In der nordischen Mythenwelt verkörpert die dunkle Riesin Nótt die aus ihrem Namen auch etymologisch hervorgegangene Nacht. Auf einem Pferd reitend zieht sie die Dunkelheit wie eine schwarze Decke über das Firmament und ist dabei doch eher eine schöpferische als eine endzeitliche Figur. Sie gilt als Mutter der Erde und des Tages, der von ihrem Sohn Dagr allegorisch verkörpert wird. Kein Wunder, dass sie in der göttlichen Familiensage der Eddas, ganz ähnlich ihrer griechischen Entsprechung Nyx, eine wichtige Rolle spielt. Als Enkelin des trickreichen Loki und Großmutter des Thor steht sie im Zentrum des Geschehens.
Wie könnte ein musikalisches Porträt dieser Figur klingen, das ganz ohne Edda-Zitate oder andere Texte auskommt? Im Unterschied zu Odins wilder Jagd ist die Dramatik der zyklisch wiederkehrenden (und in manchen Regionen monatelang den ganzen Tag verschluckenden) dunklen Stunden von subtiler Art – wie gemacht also für den Komponisten Duane Pitre, der u.a. ein Meister feinsinniger elektronischer Drones ist, und den Klarinettisten Gareth Davis, dessen vordergründig oft einfache Ornamentik viel mit Andeutungen arbeitet.
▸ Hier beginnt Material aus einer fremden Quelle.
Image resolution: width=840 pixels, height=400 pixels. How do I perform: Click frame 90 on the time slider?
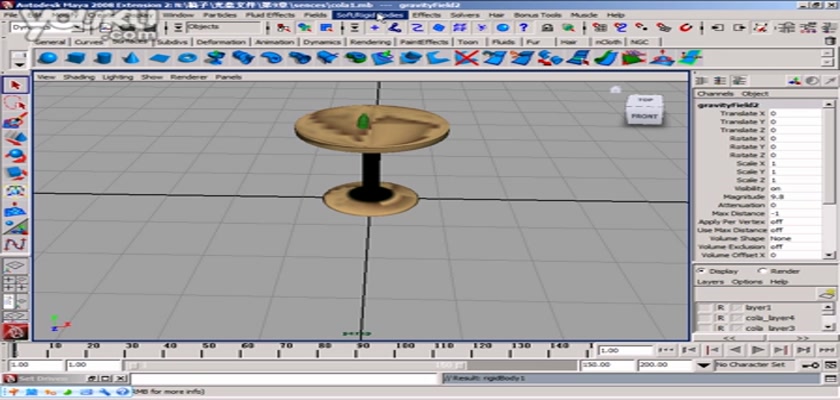click(359, 348)
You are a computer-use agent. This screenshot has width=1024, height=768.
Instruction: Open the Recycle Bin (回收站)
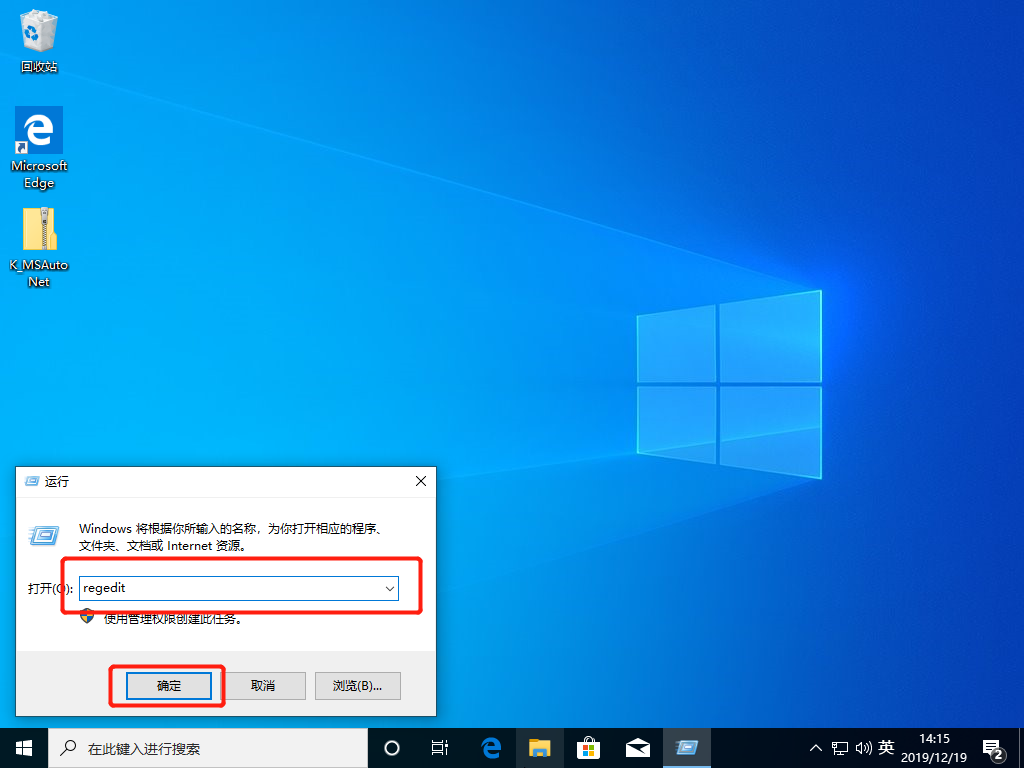click(38, 30)
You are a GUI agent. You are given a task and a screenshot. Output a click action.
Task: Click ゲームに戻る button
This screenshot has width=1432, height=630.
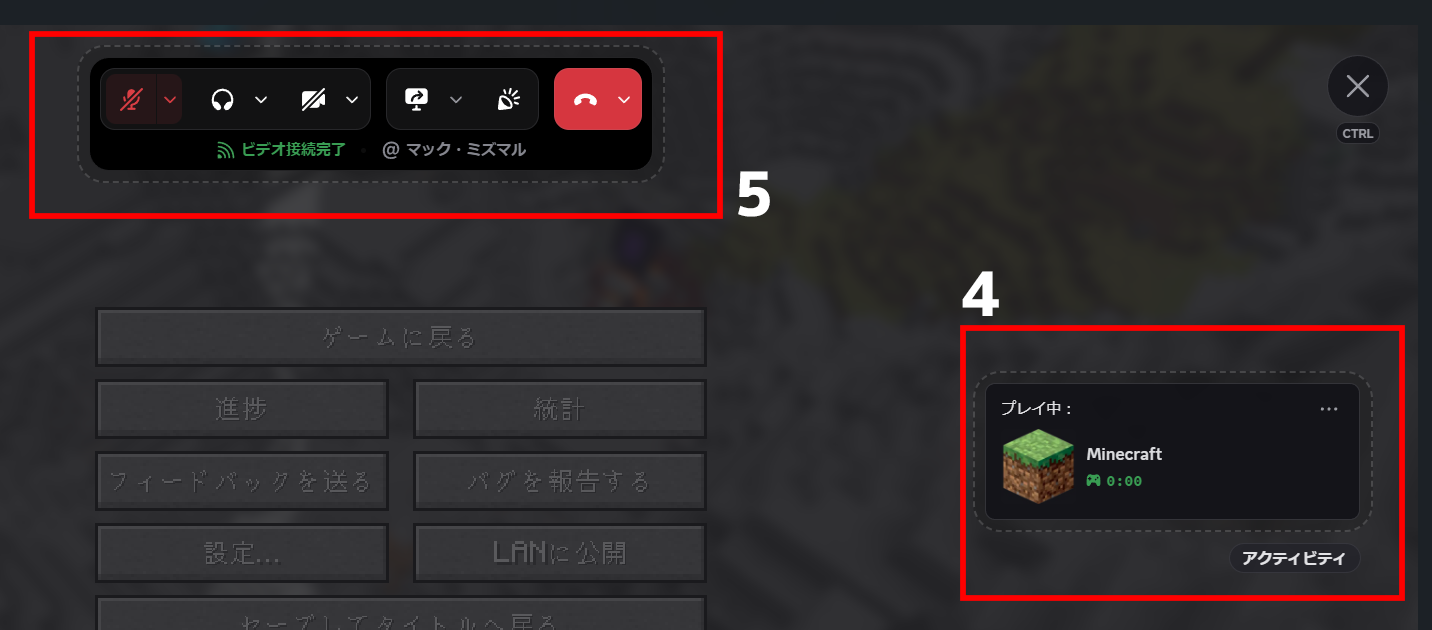click(x=401, y=337)
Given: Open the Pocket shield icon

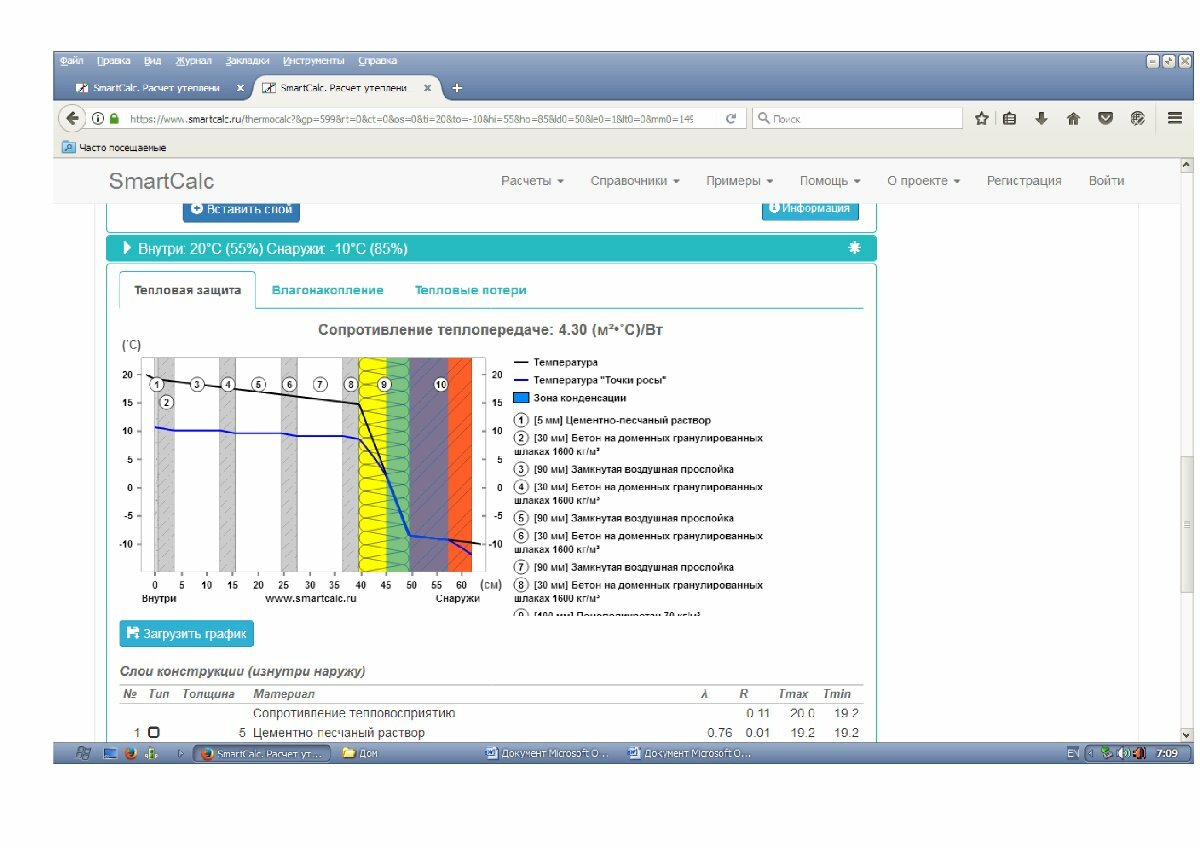Looking at the screenshot, I should (1105, 118).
Die langsam über den Himmel gezogene Decke der Nacht kann einem schnell in den Sinn kommen bei den langsamen Dröhnwellen, die dunkel, körnig und doch ohne zu viel gewichtigen Ballast auf und ab ebbend irgendwann den ganzen Raum einnehmen. Oder besser fast den ganzen Raum, denn irgendwann dringen seltsame Pfeiftöne wie verirrte Strahlen der Mitternachtssonne immer näher an die Sinne, gehen über in kräftiges Rumoren, dann in von Obertönen flankierte Schrägheit. Erst nach einer Weile gibt sich Davis’ Bassklarinette in jaulenden Ornamenten zu erkennen, zeigt wie seinerzeit in den Zusammenarbeiten mit Merzbow und mit Aidan Baker ein leidenschaftliches, fast orientalisches Antlitz. In unruhigen Momenten erinnert ihr Klang gar an Stimmengewirr aus aufwühlenden Träumen und lässt nach ihrem Verstummen tiefschwarze Desolatheit zurück – und dabei die Decke der fast monotonen Drones noch monumentaler und undurchdringlicher wirken.
Neben der zirka halbstündigen Originalversion gibt es noch ein rund zehnminütiges „Edit“, das konzentrierter und vielleicht auch etwas intensiver wirkt, aber vielleicht ist das auch nur eine der Dunkelheit geschuldete Illusion. Beide Versionen geben jedoch einen passenden Score ab zum immer wiederkehrenden Treiben der Gigantin. (U.S.)